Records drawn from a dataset
--------------------------------------------------

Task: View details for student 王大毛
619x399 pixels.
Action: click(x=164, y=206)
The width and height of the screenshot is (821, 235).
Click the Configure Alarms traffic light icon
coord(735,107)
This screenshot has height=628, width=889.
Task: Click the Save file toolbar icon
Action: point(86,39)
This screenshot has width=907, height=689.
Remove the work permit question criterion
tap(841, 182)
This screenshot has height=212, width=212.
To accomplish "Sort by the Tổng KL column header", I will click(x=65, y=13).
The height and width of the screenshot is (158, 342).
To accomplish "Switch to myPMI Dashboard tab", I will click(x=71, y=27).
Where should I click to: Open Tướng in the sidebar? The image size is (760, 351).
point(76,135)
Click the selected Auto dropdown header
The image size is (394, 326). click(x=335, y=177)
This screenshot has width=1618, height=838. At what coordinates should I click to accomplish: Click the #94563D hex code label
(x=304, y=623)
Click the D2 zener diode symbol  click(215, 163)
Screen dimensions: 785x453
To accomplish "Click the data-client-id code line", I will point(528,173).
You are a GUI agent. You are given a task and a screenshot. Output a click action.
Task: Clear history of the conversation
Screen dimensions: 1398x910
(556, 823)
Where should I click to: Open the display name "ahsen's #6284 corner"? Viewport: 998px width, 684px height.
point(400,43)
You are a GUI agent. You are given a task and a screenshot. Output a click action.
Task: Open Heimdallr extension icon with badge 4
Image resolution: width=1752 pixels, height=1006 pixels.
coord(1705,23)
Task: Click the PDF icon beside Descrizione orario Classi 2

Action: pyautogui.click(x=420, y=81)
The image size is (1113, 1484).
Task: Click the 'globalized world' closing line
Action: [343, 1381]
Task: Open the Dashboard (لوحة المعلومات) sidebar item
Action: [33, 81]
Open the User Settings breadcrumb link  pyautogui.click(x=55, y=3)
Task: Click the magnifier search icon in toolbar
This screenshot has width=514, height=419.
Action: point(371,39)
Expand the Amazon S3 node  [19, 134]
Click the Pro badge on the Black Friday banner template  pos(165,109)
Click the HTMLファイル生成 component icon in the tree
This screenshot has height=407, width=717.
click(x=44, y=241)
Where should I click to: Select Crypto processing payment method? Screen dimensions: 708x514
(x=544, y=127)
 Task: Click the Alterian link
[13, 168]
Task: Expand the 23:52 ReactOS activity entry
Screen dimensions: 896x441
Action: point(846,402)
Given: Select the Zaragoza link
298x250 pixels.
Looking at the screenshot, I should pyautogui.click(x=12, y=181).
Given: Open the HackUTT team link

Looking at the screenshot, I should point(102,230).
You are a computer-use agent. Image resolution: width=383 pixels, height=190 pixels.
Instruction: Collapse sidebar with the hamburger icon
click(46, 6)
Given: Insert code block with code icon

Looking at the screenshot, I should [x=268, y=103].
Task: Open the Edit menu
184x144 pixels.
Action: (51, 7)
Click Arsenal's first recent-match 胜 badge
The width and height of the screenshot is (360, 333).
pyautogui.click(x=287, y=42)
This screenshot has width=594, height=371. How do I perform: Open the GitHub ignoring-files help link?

--------------------------------------------------

**The problem**
Up to and including the line with "The height and", transcribe the entries above exactly, starting from their first line.

**Task solution**
Task: View details for student 王大毛
619x399 pixels.
Action: click(x=164, y=206)
The width and height of the screenshot is (821, 235).
Click the Configure Alarms traffic light icon
coord(735,107)
This screenshot has height=628, width=889.
Task: Click the Save file toolbar icon
Action: point(86,39)
This screenshot has width=907, height=689.
Remove the work permit question criterion
tap(841, 182)
This screenshot has height=212, width=212.
To accomplish "Sort by the Tổng KL column header", I will click(x=65, y=13).
The height and width of the screenshot is (158, 342).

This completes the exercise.